Trump buradan siyasî puan toplama peşinde ancak bu meseleler çoktan tarih oldu. Halep’te olduğu gibi Doğu Guta’da da Rusya destekli Suriye ordusu, katliam pahasına bölgeyi ‘teröristlerden temizleme’ peşinde. Önce ‘Suriye’den çekilmemiz lazım’ diyen, ardından Esad’a yönelik öfkeli tweet’ler atan Trump’ın ABD’sinin ise nasıl bir dış politika peşinde olduğu, hâlâ belirsizliğini koruyor. IŞİD’e karşı savaşı önceleyen ABD politikasının, Türkiye’nin Afrin operasyonuyla birlikte sıkıntıya girmesi, Rusya-İran-Türkiye cephesinin ‘kazanıyoruz’ tonlaması yüksek diplomatik toplantılarla fiilî durum oluşturmaya çalışması gösteriyor ki, Suriye’de hâlâ her şeye gebe bir durum mevcut.
Peki, neden Rusya bu savaşı kazandı diyemiyoruz?
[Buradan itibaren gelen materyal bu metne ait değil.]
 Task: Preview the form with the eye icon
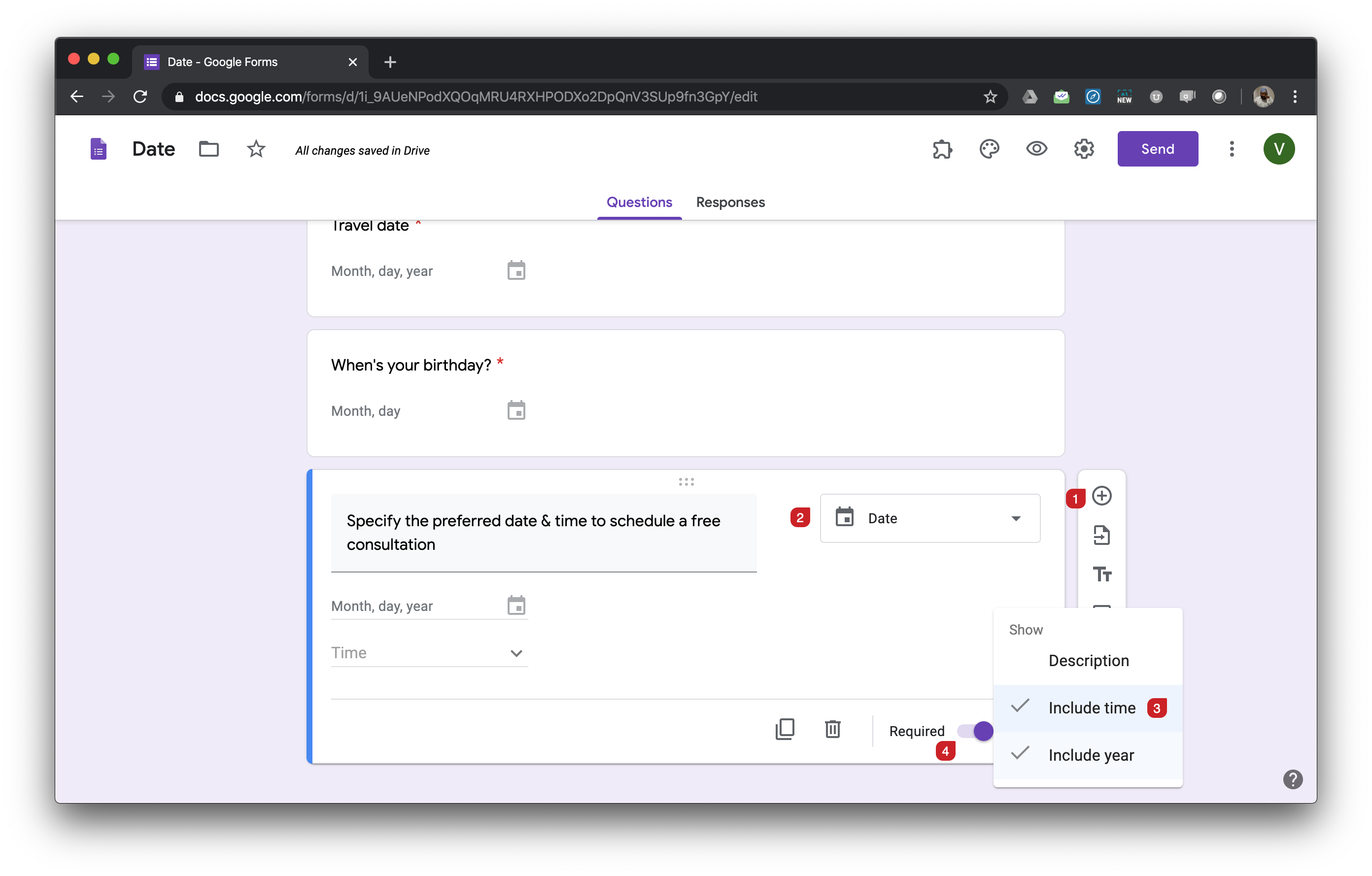click(1036, 149)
Aslında gidişat o yönde ve Rusya’nın hâmiliğinde yeni bir Suriye inşa edilebilir. Fakat öte yandan Rusya-İran-Türkiye üçlüsünün birbiriyle çatışan çıkarlarını hesaba katmak gerekiyor. İran’ın ve Türkiye’nin gelecekte Esad’ı istemediğini, Rusya’nın ise İran ya da Türkiye destekli milislerin Suriye’de hayatiyetini devam ettirmesine karşı çıktığını biliyoruz. Bunun yanında Türkiye’nin aksine Rusya’nın Kürtleri de memnun etme çabası görülüyor. Bütün bunlar, geçenlerde medyaya yansıyan Erdoğan-Putin-Ruhani fotoğrafının kolaylıkla yırtılıp atılabileceğini düşündürüyor. Bazılarına göre bu üçlüyü bir araya getiren tek şey ‘anti-Amerikanizm’ ve ABD’nin bölgeden uzaklaşma çabaları, aradaki çatlakları daha da belirginleştiriyor.
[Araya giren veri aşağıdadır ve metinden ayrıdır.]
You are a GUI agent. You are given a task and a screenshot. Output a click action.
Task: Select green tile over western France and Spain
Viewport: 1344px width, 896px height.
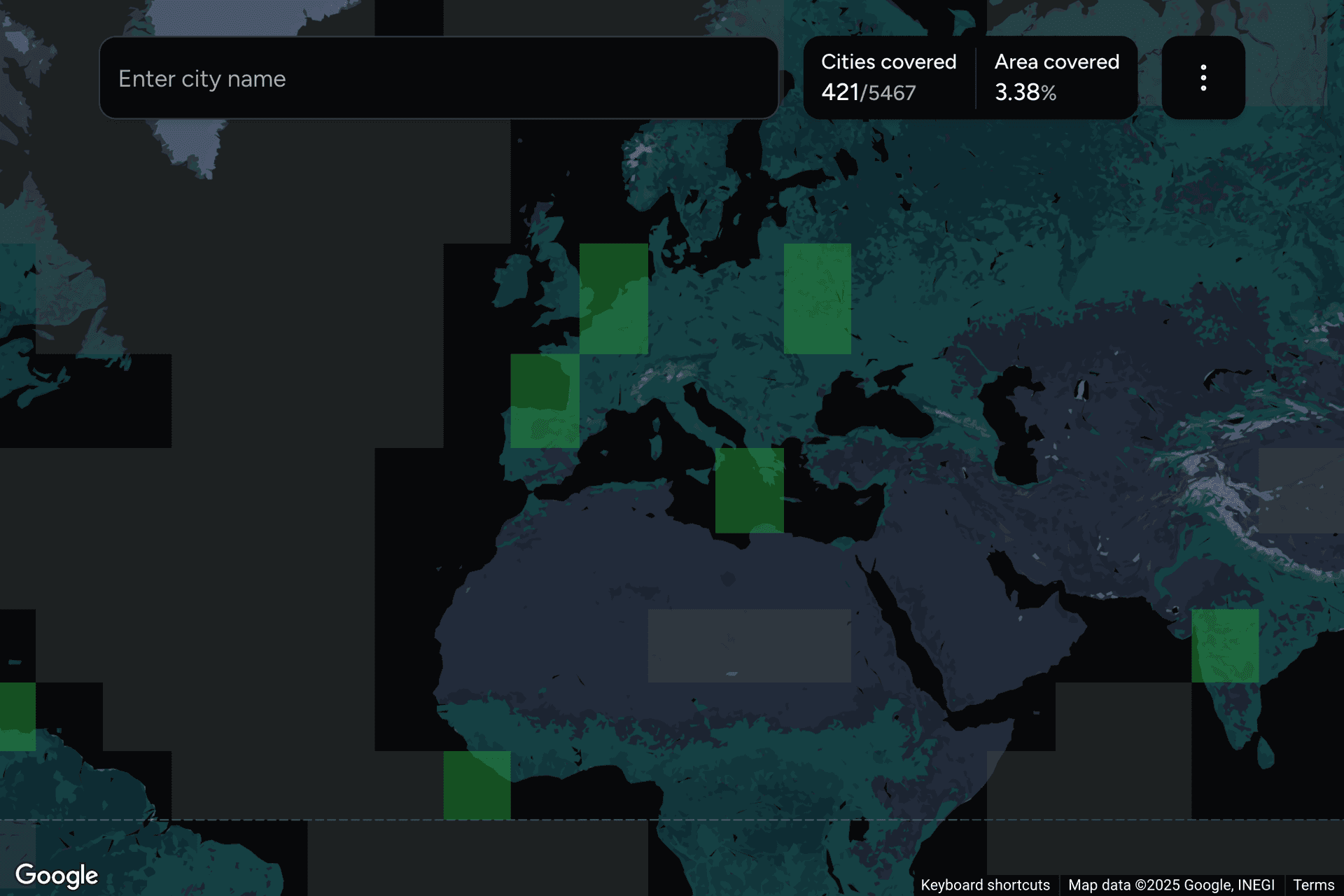545,400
Suriye’nin geleceği bu yüzden hâlâ masada. Ancak o geleceğin bu yoğun savaşın yükü altında ezilmiş sivillerle nasıl inşa edileceği büyük bir soru işareti. Bu sebeple de uzmanlar, IŞİD’den sonra da Suriye’de radikalleşmenin sona ermeyeceğini ve şiddetin şiddeti doğuracağını söylüyorlar.